ANCIENT VALUES OF LIFE ?
A brief glance at the Greeks, who invented democracy, and the Romans and virtually all other ancient societies, shows us that we did not get our life values from them.
RESPECT FOR LIFE
The basic right to life seems fundamental. We all want to live without fear of being arbitrarily deprived of life or dignity. As obvious and important as this seems to us today, however, it was not obvious or important in the ancient world.
The ancient Greeks and Romans, as well as every ancient culture we know of, practiced infanticide - the killing of newborn children as a means of population control, sex selection (boys were desired, girls not), and ridding society of burdensome or deformed members.
Babies that appeared weak or sickly at birth, or had even a minor birth defect or imperfection such as a cleft palate or harelip, were killed. This was not done by some Nazi-like baby removal squad, but by an immediate member of the family, usually the mother or father, often using methods that betray a cruelty beyond our modern imagination.
Wrote the great humanitarian Seneca: "Children... weak and deformed we drown, not through anger, but through wisdom, preferring the sound to the useless."
These societies also practiced human sacrifice and - when it came to the Romans - killing for entertainment. The Coliseum, and other circuses of its type, saw a level of cruelty and inhumanity beyond belief. Emperor Trajan, in the year 107 B.C.E., held games where ten thousand gladiators and three thousand wild animals fought to the death - which means thousands of human beings died - watched by spectators who ate, drank wine, and cheered the grisly spectacle.
Instead, Abraham, the first Jew, introduced the idea of one loving God as the Creator of all. We are all God's children created in the "divine image" (Genesis 1:27). Deformed babies, slaves, women, and men - all have this divine image within them, and all have the right, therefore, to life. "Thou shalt not murder," the sixth commandment, is only one of many direct references to the infinite value of life found in the Bible.

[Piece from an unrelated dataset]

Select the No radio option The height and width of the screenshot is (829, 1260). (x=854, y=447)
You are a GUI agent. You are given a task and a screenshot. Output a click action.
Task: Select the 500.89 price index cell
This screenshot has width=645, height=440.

The absoluteness of the God-given standard set the Jews apart. And, indeed, for thousands of years no one much wanted to join their club. But eventually their vision and values spread worldwide. British historian Paul Johnson notes (A History of the Jews [Weidenfeld & Nicolson, 1987], Epilogue):
Certainly the world without the Jews would have been a radically different place... To them we owe the idea of equality before the law, both divine and human; of the sanctity of life and the dignity of the human person; of individual conscience and so of personal redemption; of the collective conscience and so of social responsibility; of peace as an abstract ideal and love as the foundation of justice, and many other items which constitute the basic moral furniture of the human mind. Without the Jews the world would have been a much emptier place... It is almost beyond our capacity to imagine how the world would have fared if they had never emerged.
For two thousand years, from Abraham to the birth of Christianity, the Jewish people alone championed the notion of a just and moral world based on humanity's relationship with a loving God. Then came Christianity and Islam, both spiritual offshoots of Judaism, which converted millions of people to the belief in One God. In modern history, the greatest spreader of Jewish values outside religion has been the growth of Democracy. During the last three centuries the founding fathers of both British and especially American democracy were overwhelmingly impacted by Biblical ethics. The Bible played a central role in the curriculum of the newly founded institutions of higher learning, with both Hebrew and Bible studies being required courses. At Yale, some commencement orations were delivered in Hebrew. The Biblical education of the Founding Fathers colored their attitude toward religion and ethics - and especially politics. America was to be the new place where the old Biblical vision would take root.
Married to a Biblical standard of values, grass-roots democracy took root in America and in the last two hundred years became the fastest-spreading political system in the world. In 1800 there were three liberal democracies in the world: the United States, France, and Switzerland. In 1900 there were thirteen; in 1999, close to seventy.
So that's the story. The values held dear in modern democratic nations are largely a product of Judaism.